Despite the second quarter decline, the index still shows a 7% increase in overall house price values year-on-year from Q2 2009 to Q2 2010. However, Colliers says the new supply entering the market and declining rental incomes are likely to put downward pressure on house prices moving forward.
"We anticipate a further slowdown and we have an ongoing concern of the new supply entering the market, which will further impede recovery," said Ian Albert, a regional director at Colliers.
Colliers estimates that around 33,000 new homes will be available by the end of 2010, which is down from its previous forecast of 41,000 units due to project delays and rescheduling of completion dates. Nevertheless, the number of new properties coming online is significant given the current oversupply in the market.
"There are already more than 340,000 residential properties in Dubai with an average occupancy rate of 87%, with further declines anticipated," Albert said. "The market simply cannot absorb the additional supply unless the population grows and/or the release of stock is slowed down."

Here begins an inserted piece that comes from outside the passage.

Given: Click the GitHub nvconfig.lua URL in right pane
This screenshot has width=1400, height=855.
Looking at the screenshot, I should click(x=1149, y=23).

Home prices have fallen more than 50% in Dubai since mid-2008, as the credit crisis curbed financing for mortgages and speculative buyers fled the market. Credit Suisse recently predicted that home prices in the emirate may drop 20% further as properties under construction are completed.
Rent prices impact market
Colliers said the situation in Dubai is compounded by dwindling rents in the emirate with Dubai's overbuilt residential market contributing to more than a 50% decline in average rental rates since 2008, discouraging ownership and further dampening demand.
"Although this is good news for tenants, a reduction in the income generation potential of a property impacts negatively on its market value, making it less attractive to investors. This will be another factor to monitor over coming quarters," said Albert.
The index, compiled using actual mortgage transaction data from a consortium of financial institutions, showed transactions increased by 15% in Q2 2010 compared to Q1 2010. Villas accounted for 49% of total transactions, while apartments and townhouses amounted to 34% and 17%, respectively.
The data from the second-quarter also showed a 5% drop in apartment prices from the first quarter, while villa values were down 3%. Townhouses saw the biggest decline, falling 8%.
As in the previous quarter, demand was driven by end-users and oriented towards established residential projects with completed infrastructure and facilities.
"Banks continue to be cautious and selective in mortgage finance. Mortgages are mainly offered on completed projects and to borrowers who pass the banks' rigid approval processes," said Albert.